La valeur rituelle profonde du saké

Néanmoins, on peut dire que la consommation d’alcool et l’ivresse ont tendance à être généralement mieux tolérées au Japon, comparativement à d’autres pays. Examinons le contexte historique de ce fait de culture.

Tout d’abord, les mythes anciens attribuent une valeur positive aux banquets : dans les âges anciens, Amaterasu-ômikami, la déesse du soleil, fâchée, s’était enfermée dans une grotte, plongeant le monde dans les ténèbres.

Les autres dieux décidèrent alors d’organiser un banquet devant la grotte. Amaterasu entendit les dieux s’amuser et déplaça le rocher qu’elle avait placé pour fermer la grotte afin de jeter un coup d’œil. Les dieux en profitèrent pour tirer Amaterasu à l’extérieur, ramenant la lumière dans le monde… Vive les banquets !

On trouve aussi un spectacle populaire originaire de Takachiho, dans la préfecture de Miyazaki, ville connue pour certains mythes, appelé yokagura, ou « spectacle sacré de nuit », et répertorié au titre d’importante propriété folklorique intangible nationale. Il s’agit d’une cérémonie scénographiée de remerciements pour les moissons de l’automne et de prière pour d’abondantes récoltes l’année suivante. L’une des séquences de cette pièce est la « danse des dieux ».

Cette danse montre le couple des démiurges Izanagi et Izanami fabriquer du saké, boire gaiment et s’unir comme un couple heureux. On l’appelle également « la danse de la naissance du pays ». Autrement dit, la fabrication et la consommation de saké sont depuis les temps anciens des symboles de félicité.

D’ailleurs, dans les brasseries de saké, le tôji (équivalent du maître de chai), entame un chant de louange particulier, appelé norito, pendant qu’il applique les gestes de son travail. Dans un autre ordre d’idée, le saké possédant ce rôle d’intermédiaire entre les dieux et les hommes dont nous avons parlé, on appelle les meilleurs sakés sont appelés du terme honorifique de o-miki, c’est-à-dire « saké des dieux ».

## Objectif 1
Recopiez telles quelles toutes les lignes des entrées ci-dessous.
Ces entrées n'ont aucun rapport avec l'extrait.

Entrées pour repérer du texte et des éléments
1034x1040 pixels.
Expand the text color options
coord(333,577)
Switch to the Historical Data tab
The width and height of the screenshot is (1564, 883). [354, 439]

## Objectif 2
D'après l'extrait sur le saké, quel autre nom donne-t-on à la « danse des dieux » ?

## Réponse 1
1034x1040 pixels.
Expand the text color options
coord(333,577)
Switch to the Historical Data tab
The width and height of the screenshot is (1564, 883). [354, 439]

## Réponse 2
On l'appelle aussi « la danse de la naissance du pays ».